#### Task description:
Present every line of the items below as a Markdown table with two columns, Row and Line, numbering each row and skipping blank lines. Omit the pictures from your answer.

[Text and element pointing records]
(begin)
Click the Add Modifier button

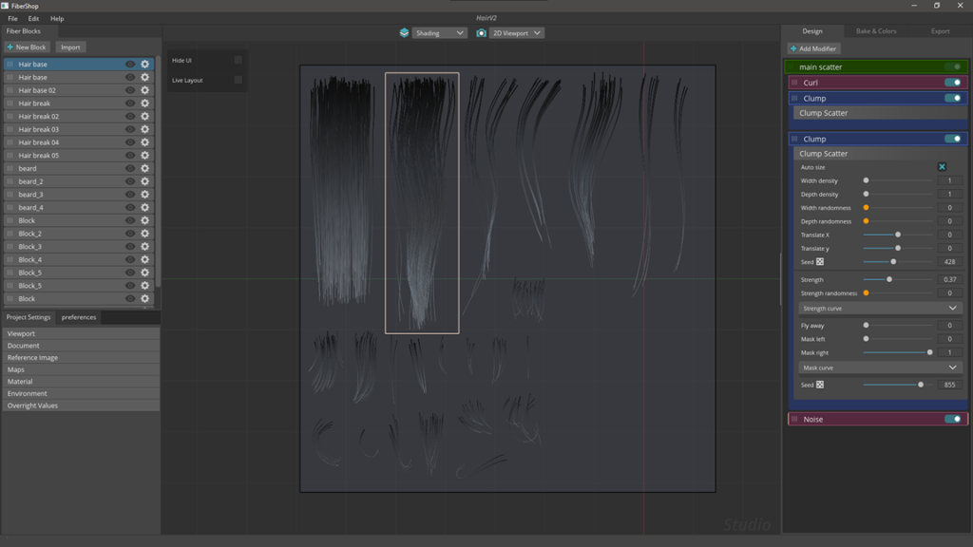(815, 47)
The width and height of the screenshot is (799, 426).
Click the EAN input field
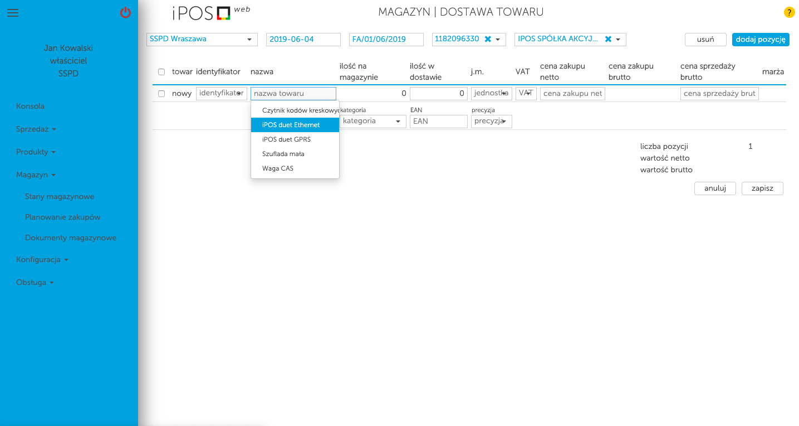click(x=438, y=121)
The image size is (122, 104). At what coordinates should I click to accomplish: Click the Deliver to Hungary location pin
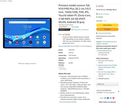(97, 14)
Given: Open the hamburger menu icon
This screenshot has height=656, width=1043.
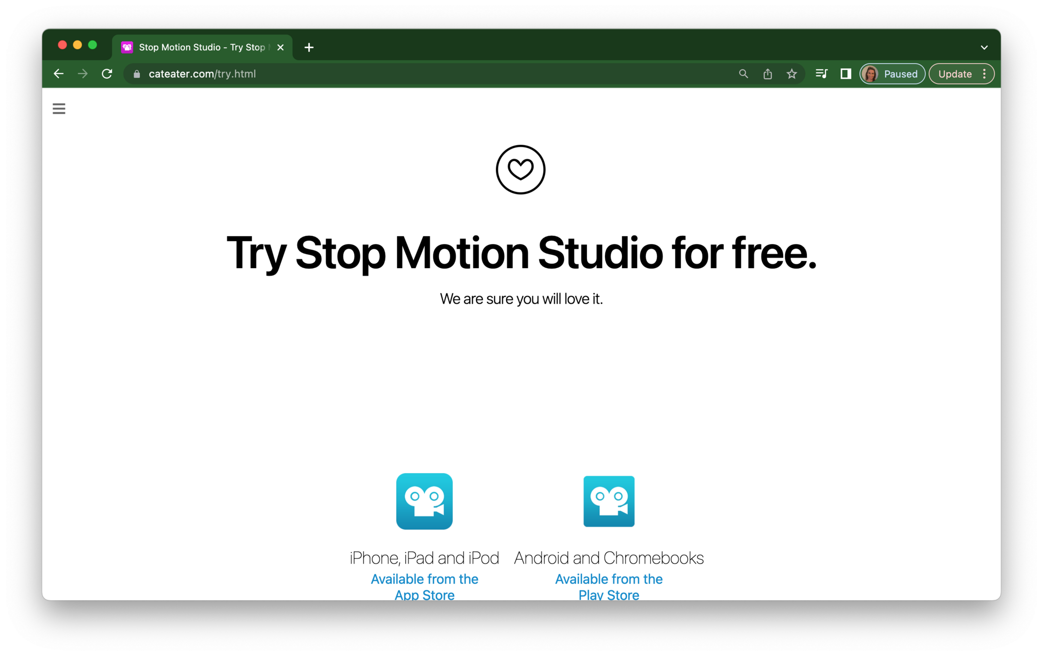Looking at the screenshot, I should (x=59, y=108).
(end)
#### Exercise response:
| Row | Line |
|---|---|
| 1 | Click the Add Modifier button |
| 2 | (815, 47) |
| 3 | The width and height of the screenshot is (799, 426). |
| 4 | Click the EAN input field |
| 5 | click(x=438, y=121) |
| 6 | The image size is (122, 104). At what coordinates should I click to accomplish: Click the Deliver to Hungary location pin |
| 7 | (97, 14) |
| 8 | Given: Open the hamburger menu icon |
| 9 | This screenshot has height=656, width=1043. |
| 10 | Looking at the screenshot, I should (x=59, y=108). |